What this task involves:
Turn each line of the items below into an entry in a numbered list, skipping any blank lines.

Dataset extract:
= = = = =

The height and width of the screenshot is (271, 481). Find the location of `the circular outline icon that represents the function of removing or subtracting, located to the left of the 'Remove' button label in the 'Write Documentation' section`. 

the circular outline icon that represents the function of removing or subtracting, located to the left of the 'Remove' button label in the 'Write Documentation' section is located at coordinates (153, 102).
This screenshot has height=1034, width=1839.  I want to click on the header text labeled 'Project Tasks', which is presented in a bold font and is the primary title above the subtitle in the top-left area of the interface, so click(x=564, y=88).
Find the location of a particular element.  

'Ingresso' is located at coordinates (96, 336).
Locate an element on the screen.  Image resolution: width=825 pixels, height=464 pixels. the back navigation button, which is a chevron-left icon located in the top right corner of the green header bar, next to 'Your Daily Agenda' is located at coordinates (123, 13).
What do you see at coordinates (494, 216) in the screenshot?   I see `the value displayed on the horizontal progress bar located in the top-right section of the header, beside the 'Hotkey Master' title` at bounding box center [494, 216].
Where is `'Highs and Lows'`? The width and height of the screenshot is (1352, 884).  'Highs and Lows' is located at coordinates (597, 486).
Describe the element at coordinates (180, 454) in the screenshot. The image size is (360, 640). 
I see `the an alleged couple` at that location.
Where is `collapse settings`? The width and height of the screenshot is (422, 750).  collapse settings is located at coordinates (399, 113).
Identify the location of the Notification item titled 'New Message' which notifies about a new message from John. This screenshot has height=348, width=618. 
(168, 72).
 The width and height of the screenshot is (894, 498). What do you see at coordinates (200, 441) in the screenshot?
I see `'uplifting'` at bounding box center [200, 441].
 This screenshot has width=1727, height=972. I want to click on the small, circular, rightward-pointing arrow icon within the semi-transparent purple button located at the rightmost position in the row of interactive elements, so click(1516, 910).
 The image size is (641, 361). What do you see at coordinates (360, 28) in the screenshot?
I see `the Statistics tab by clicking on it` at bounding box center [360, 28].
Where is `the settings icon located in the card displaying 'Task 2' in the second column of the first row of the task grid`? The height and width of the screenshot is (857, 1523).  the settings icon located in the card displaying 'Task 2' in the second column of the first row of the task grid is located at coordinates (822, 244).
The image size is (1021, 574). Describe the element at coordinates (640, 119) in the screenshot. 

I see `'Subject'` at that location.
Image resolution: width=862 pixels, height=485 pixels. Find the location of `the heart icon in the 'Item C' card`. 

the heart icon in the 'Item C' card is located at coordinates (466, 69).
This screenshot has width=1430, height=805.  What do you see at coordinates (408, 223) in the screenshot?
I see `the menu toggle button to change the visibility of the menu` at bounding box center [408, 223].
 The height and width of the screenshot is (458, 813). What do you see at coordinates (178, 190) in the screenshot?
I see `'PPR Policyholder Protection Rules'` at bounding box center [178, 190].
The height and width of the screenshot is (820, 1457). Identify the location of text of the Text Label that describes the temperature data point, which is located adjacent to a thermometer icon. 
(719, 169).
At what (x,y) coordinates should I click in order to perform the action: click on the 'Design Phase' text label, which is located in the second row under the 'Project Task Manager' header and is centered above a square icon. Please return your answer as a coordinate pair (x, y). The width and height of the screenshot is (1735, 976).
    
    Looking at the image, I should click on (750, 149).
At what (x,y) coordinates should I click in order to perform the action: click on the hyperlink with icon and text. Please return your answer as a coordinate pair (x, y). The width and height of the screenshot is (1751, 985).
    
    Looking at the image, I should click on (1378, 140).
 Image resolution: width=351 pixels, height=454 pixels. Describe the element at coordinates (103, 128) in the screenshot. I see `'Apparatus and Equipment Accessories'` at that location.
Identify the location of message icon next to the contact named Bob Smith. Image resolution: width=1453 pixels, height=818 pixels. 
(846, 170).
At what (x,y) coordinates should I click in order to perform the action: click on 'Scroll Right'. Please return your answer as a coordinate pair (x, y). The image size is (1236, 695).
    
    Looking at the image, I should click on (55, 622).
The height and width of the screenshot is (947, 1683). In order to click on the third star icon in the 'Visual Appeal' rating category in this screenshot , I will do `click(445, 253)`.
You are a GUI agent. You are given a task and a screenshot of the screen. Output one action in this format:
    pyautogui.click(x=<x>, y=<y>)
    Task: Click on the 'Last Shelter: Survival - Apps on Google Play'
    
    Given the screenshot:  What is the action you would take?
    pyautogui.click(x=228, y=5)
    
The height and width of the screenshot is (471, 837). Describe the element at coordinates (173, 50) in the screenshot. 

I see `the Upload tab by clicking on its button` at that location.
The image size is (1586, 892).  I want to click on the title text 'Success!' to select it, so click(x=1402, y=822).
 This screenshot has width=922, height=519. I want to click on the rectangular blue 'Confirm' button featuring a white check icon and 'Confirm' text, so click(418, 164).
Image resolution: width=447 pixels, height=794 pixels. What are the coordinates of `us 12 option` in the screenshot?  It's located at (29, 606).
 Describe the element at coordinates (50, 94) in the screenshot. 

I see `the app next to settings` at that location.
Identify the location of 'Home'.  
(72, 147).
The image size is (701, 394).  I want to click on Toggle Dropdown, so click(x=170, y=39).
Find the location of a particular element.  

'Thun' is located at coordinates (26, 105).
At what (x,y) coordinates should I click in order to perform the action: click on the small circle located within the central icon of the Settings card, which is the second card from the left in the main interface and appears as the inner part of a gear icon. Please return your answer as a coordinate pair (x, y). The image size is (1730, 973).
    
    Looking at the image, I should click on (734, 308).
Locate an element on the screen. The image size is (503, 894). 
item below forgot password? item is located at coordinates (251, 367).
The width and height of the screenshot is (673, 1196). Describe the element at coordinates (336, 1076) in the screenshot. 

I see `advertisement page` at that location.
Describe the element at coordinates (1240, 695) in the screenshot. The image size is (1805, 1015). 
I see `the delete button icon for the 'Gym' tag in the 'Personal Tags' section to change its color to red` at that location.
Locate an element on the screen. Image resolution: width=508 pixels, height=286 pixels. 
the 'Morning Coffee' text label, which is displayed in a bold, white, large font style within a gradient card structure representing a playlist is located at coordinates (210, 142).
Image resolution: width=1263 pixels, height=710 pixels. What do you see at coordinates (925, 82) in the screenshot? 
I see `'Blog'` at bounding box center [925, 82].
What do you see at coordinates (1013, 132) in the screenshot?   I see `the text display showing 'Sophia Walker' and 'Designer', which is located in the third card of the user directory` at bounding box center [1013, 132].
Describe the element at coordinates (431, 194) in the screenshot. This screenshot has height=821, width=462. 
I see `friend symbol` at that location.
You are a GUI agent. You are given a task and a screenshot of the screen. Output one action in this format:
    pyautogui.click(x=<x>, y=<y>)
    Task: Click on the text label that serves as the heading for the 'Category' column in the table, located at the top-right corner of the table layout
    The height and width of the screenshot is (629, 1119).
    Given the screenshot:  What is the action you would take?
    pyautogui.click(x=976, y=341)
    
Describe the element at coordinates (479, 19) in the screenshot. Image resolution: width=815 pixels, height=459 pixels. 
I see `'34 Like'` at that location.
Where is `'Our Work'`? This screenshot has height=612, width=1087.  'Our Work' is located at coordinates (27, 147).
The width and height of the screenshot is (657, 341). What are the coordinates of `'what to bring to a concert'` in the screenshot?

= = = = =

Solved exercise:
1. The height and width of the screenshot is (271, 481). Find the location of `the circular outline icon that represents the function of removing or subtracting, located to the left of the 'Remove' button label in the 'Write Documentation' section`. 
2. the circular outline icon that represents the function of removing or subtracting, located to the left of the 'Remove' button label in the 'Write Documentation' section is located at coordinates (153, 102).
3. This screenshot has height=1034, width=1839.  I want to click on the header text labeled 'Project Tasks', which is presented in a bold font and is the primary title above the subtitle in the top-left area of the interface, so click(x=564, y=88).
4. Find the location of a particular element.  
5. 'Ingresso' is located at coordinates (96, 336).
6. Locate an element on the screen.  Image resolution: width=825 pixels, height=464 pixels. the back navigation button, which is a chevron-left icon located in the top right corner of the green header bar, next to 'Your Daily Agenda' is located at coordinates (123, 13).
7. What do you see at coordinates (494, 216) in the screenshot?   I see `the value displayed on the horizontal progress bar located in the top-right section of the header, beside the 'Hotkey Master' title` at bounding box center [494, 216].
8. Where is `'Highs and Lows'`? The width and height of the screenshot is (1352, 884).  'Highs and Lows' is located at coordinates (597, 486).
9. Describe the element at coordinates (180, 454) in the screenshot. The image size is (360, 640). 
10. I see `the an alleged couple` at that location.
11. Where is `collapse settings`? The width and height of the screenshot is (422, 750).  collapse settings is located at coordinates (399, 113).
12. Identify the location of the Notification item titled 'New Message' which notifies about a new message from John. This screenshot has height=348, width=618. 
13. (168, 72).
14.  The width and height of the screenshot is (894, 498). What do you see at coordinates (200, 441) in the screenshot?
15. I see `'uplifting'` at bounding box center [200, 441].
16.  This screenshot has width=1727, height=972. I want to click on the small, circular, rightward-pointing arrow icon within the semi-transparent purple button located at the rightmost position in the row of interactive elements, so click(1516, 910).
17.  The image size is (641, 361). What do you see at coordinates (360, 28) in the screenshot?
18. I see `the Statistics tab by clicking on it` at bounding box center [360, 28].
19. Where is `the settings icon located in the card displaying 'Task 2' in the second column of the first row of the task grid`? The height and width of the screenshot is (857, 1523).  the settings icon located in the card displaying 'Task 2' in the second column of the first row of the task grid is located at coordinates (822, 244).
20. The image size is (1021, 574). Describe the element at coordinates (640, 119) in the screenshot. 
21. I see `'Subject'` at that location.
22. Image resolution: width=862 pixels, height=485 pixels. Find the location of `the heart icon in the 'Item C' card`. 
23. the heart icon in the 'Item C' card is located at coordinates (466, 69).
24. This screenshot has width=1430, height=805.  What do you see at coordinates (408, 223) in the screenshot?
25. I see `the menu toggle button to change the visibility of the menu` at bounding box center [408, 223].
26.  The height and width of the screenshot is (458, 813). What do you see at coordinates (178, 190) in the screenshot?
27. I see `'PPR Policyholder Protection Rules'` at bounding box center [178, 190].
28. The height and width of the screenshot is (820, 1457). Identify the location of text of the Text Label that describes the temperature data point, which is located adjacent to a thermometer icon. 
29. (719, 169).
30. At what (x,y) coordinates should I click in order to perform the action: click on the 'Design Phase' text label, which is located in the second row under the 'Project Task Manager' header and is centered above a square icon. Please return your answer as a coordinate pair (x, y). The width and height of the screenshot is (1735, 976).
31.     Looking at the image, I should click on (750, 149).
32. At what (x,y) coordinates should I click in order to perform the action: click on the hyperlink with icon and text. Please return your answer as a coordinate pair (x, y). The width and height of the screenshot is (1751, 985).
33.     Looking at the image, I should click on (1378, 140).
34.  Image resolution: width=351 pixels, height=454 pixels. Describe the element at coordinates (103, 128) in the screenshot. I see `'Apparatus and Equipment Accessories'` at that location.
35. Identify the location of message icon next to the contact named Bob Smith. Image resolution: width=1453 pixels, height=818 pixels. 
36. (846, 170).
37. At what (x,y) coordinates should I click in order to perform the action: click on 'Scroll Right'. Please return your answer as a coordinate pair (x, y). The image size is (1236, 695).
38.     Looking at the image, I should click on (55, 622).
39. The height and width of the screenshot is (947, 1683). In order to click on the third star icon in the 'Visual Appeal' rating category in this screenshot , I will do `click(445, 253)`.
40. You are a GUI agent. You are given a task and a screenshot of the screen. Output one action in this format:
41.     pyautogui.click(x=<x>, y=<y>)
42.     Task: Click on the 'Last Shelter: Survival - Apps on Google Play'
43.     Given the screenshot:  What is the action you would take?
44.     pyautogui.click(x=228, y=5)
45. The height and width of the screenshot is (471, 837). Describe the element at coordinates (173, 50) in the screenshot. 
46. I see `the Upload tab by clicking on its button` at that location.
47. The image size is (1586, 892).  I want to click on the title text 'Success!' to select it, so click(x=1402, y=822).
48.  This screenshot has width=922, height=519. I want to click on the rectangular blue 'Confirm' button featuring a white check icon and 'Confirm' text, so click(418, 164).
49. Image resolution: width=447 pixels, height=794 pixels. What are the coordinates of `us 12 option` in the screenshot?  It's located at (29, 606).
50.  Describe the element at coordinates (50, 94) in the screenshot. 
51. I see `the app next to settings` at that location.
52. Identify the location of 'Home'.  
53. (72, 147).
54. The image size is (701, 394).  I want to click on Toggle Dropdown, so click(x=170, y=39).
55. Find the location of a particular element.  
56. 'Thun' is located at coordinates (26, 105).
57. At what (x,y) coordinates should I click in order to perform the action: click on the small circle located within the central icon of the Settings card, which is the second card from the left in the main interface and appears as the inner part of a gear icon. Please return your answer as a coordinate pair (x, y). The image size is (1730, 973).
58.     Looking at the image, I should click on (734, 308).
59. Locate an element on the screen. The image size is (503, 894). 
60. item below forgot password? item is located at coordinates (251, 367).
61. The width and height of the screenshot is (673, 1196). Describe the element at coordinates (336, 1076) in the screenshot. 
62. I see `advertisement page` at that location.
63. Describe the element at coordinates (1240, 695) in the screenshot. The image size is (1805, 1015). 
64. I see `the delete button icon for the 'Gym' tag in the 'Personal Tags' section to change its color to red` at that location.
65. Locate an element on the screen. Image resolution: width=508 pixels, height=286 pixels. 
66. the 'Morning Coffee' text label, which is displayed in a bold, white, large font style within a gradient card structure representing a playlist is located at coordinates (210, 142).
67. Image resolution: width=1263 pixels, height=710 pixels. What do you see at coordinates (925, 82) in the screenshot? 
68. I see `'Blog'` at bounding box center [925, 82].
69. What do you see at coordinates (1013, 132) in the screenshot?   I see `the text display showing 'Sophia Walker' and 'Designer', which is located in the third card of the user directory` at bounding box center [1013, 132].
70. Describe the element at coordinates (431, 194) in the screenshot. This screenshot has height=821, width=462. 
71. I see `friend symbol` at that location.
72. You are a GUI agent. You are given a task and a screenshot of the screen. Output one action in this format:
73.     pyautogui.click(x=<x>, y=<y>)
74.     Task: Click on the text label that serves as the heading for the 'Category' column in the table, located at the top-right corner of the table layout
75.     The height and width of the screenshot is (629, 1119).
76.     Given the screenshot:  What is the action you would take?
77.     pyautogui.click(x=976, y=341)
78. Describe the element at coordinates (479, 19) in the screenshot. Image resolution: width=815 pixels, height=459 pixels. 
79. I see `'34 Like'` at that location.
80. Where is `'Our Work'`? This screenshot has height=612, width=1087.  'Our Work' is located at coordinates (27, 147).
81. The width and height of the screenshot is (657, 341). What are the coordinates of `'what to bring to a concert'` in the screenshot?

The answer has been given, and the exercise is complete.